The response must be the exact lines from the line holding "Task: Click the" through the end of the entries, with no pictures and nothing else.
*** STUDY MATERIAL ***
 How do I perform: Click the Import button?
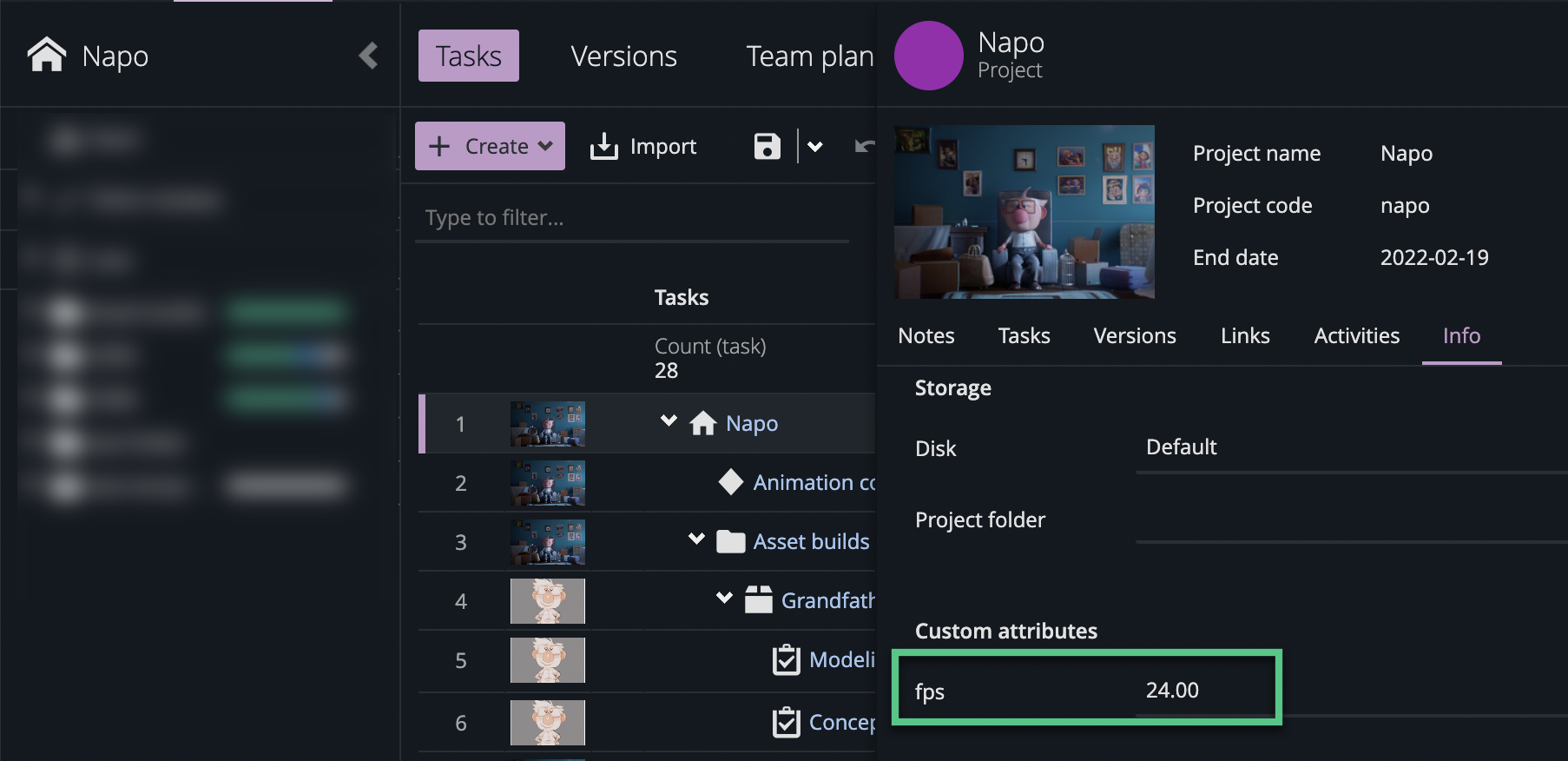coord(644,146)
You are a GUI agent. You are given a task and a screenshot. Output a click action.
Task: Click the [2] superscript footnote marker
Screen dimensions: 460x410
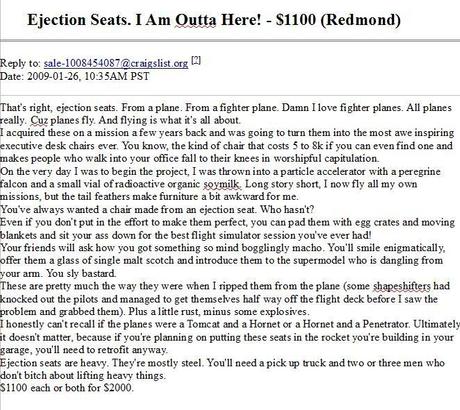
*** End of STUDY MATERIAL ***
> _TASK RESULT_:
Task: Click the [2] superscript footnote marker
Screen dimensions: 460x410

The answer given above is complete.